Having guppies are a great fish to own and have around your house. However, one thing that is not so easy is caring for baby guppies. Adult and parent fish do not take care of their young, and will even eat them if circumstances call for it.
You can help take care of them and make sure your baby guppies survive with the information provided below.
How are Guppies Born?
Guppies are a unique fish because they don’t lay eggs. This species of fish are livebearers. The female fish gives birth to a group of other live fish. Healthy guppies will give birth monthly for a time span of around 2 years. As with most fish, the mother fish will hide away to have her babies. At the time of birth, most guppies are not ready to fend for themselves and will have to hide at first. After a few hours, the new baby guppies will be travelling around and beginning their quest for food.
How Many Babies Do Guppies Have?
A female fish will birth an average of around 40 baby guppies at a time. This number can vary depending on the health of the fish, as well as other factors. Typically, you will not see a group of guppies born below 20 or above 60 fry in one birthing session.
How to Save Guppy Fry?
The #1 tip to save your guppy fry is quite simple. The best practice is to put your pregnant fish inside of a separate tank. This could be a tank specifically designed for breeding or it can be any other tank you have that is suitable for fish to live in.
This really increases the chance that your guppy fry will live because it gives them a safe place to start out their life when the first few days are so dangerous for them. While your guppies may not survive being around other fish (and even the parents), they should prosper in a brand new environment with no harm to them whatsoever.
If you don’t’ have a separate aquarium, it doesn’t mean your guppies are doomed.
You could also use a different kind of container whether it’s a big glass container or jar, or a large enough plastic container could work. It’s important to note that you don’t want to isolate the pregnant guppy before she starts giving birth. Doing so could lead to some unwanted problems – so wait until the last possible second to transfer the pregnant guppy.
If no containers are a possibility, you may want to buy a special piece of gear known as a breeding box. This keeps your fish separate even if they can’t be outside of the same aquarium as other fish in a general population.
This is a simple method because it’s not too complicated for you as an owner of the fish. The water can get through the breeding box but fish will not be able to leave or enter the box. This keeps the fish safe but keeps them in the same environment so there are no water quality issues to worry about.
Once the female is done birthing the baby guppies, you would want to remove that specific fish from the breeding box. That keeps the babies safe from their mother and so that nothing bad happens inside the box.
If you are unable to get a breeding box, you will have to turn to the last resort for keeping your baby guppies safe. This would include giving them any possible place to hide that you can. Generally, the best sources of a hiding spot for baby guppies would include a variety of live plants that would be in an aquarium. Guppy grass is an especially popular choice for this kind of fish, and would do about as well as you can in providing them somewhere safe to go.
You need the plants to give the baby guppies protection for at least a week. Sometimes this period is longer, but this allows them to grow up without being attacked by adults who are bigger and stronger than the guppies and could wipe out your entire school before any of them are able to reach a mature age.
What to Feed Baby Guppies?
Feeding baby guppies provides an interesting challenge. Even though baby guppies are extremely tiny, they are also a very hungry species. As babies, they are ready to eat about every half hour. While you don’t necessarily have to meet that demand, for optimum growth you should probably be feeding them around once an hour.
Recreational owners will be able to feed their guppies much less than that schedule. The biggest thing that recreational owners should keep in mind is that they need to make sure the food is crushed down small enough for the baby guppies to put the food in their mouth.
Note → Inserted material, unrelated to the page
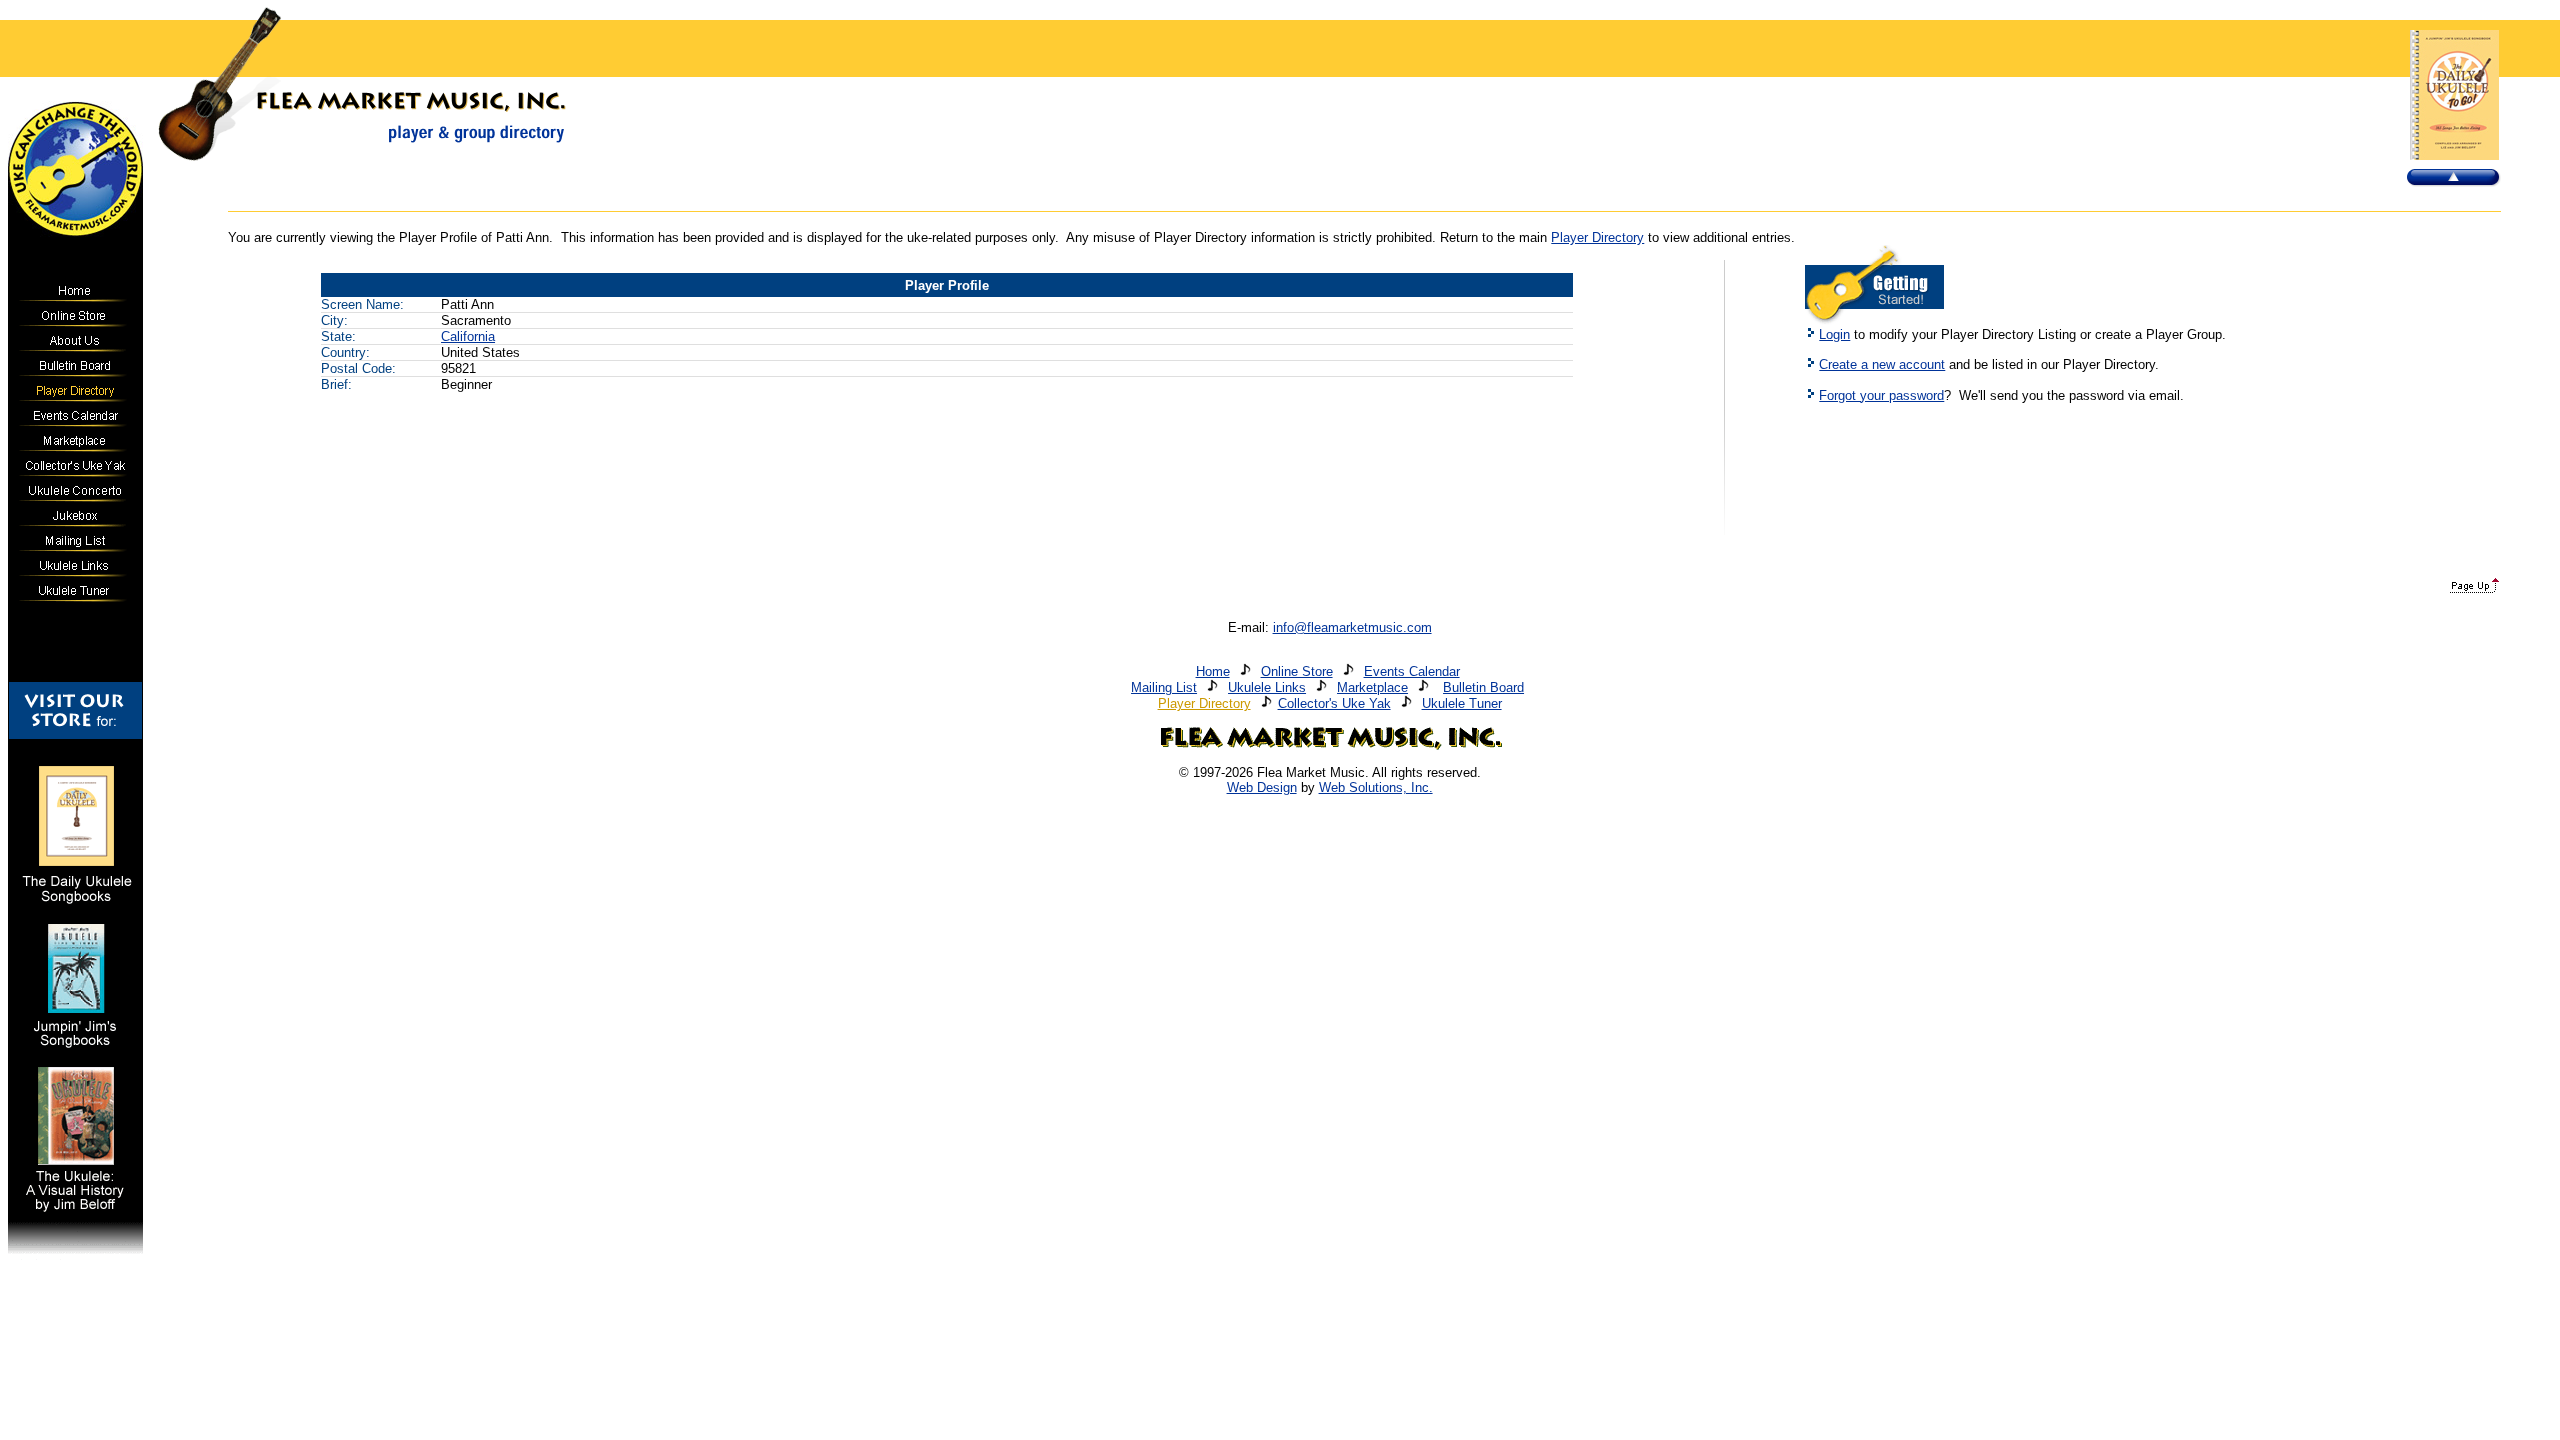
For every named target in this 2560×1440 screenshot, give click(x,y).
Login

Live food is a great choice for baby guppies. Baby brine shrimp is an especially popular food among those who raise baby guppies professionally. Again, if you are a recreational owner, you may consider flake foods without much worry as long as it is crushed in a small format.
One good thing about raising guppies is that babies do not necessarily need a special tank adjustment. If adults thrive in the environment you have set up, it’ll be great for babies too.
If you do have a separate tank, you should set the temperature right around 80 degrees. Change your water regularly. Changing the water 2 times a week would be healthy. Make sure to keep lights on for over half of the day – while also giving them dark times to rest.
There are many things to keep track of when raising your baby guppies. You want to make sure that they are isolated from any general population of fish. You’ll need to make sure they have proper water changes and food to eat as well. Helping baby guppies grow is a fun and rewarding activity no matter the level of your experience!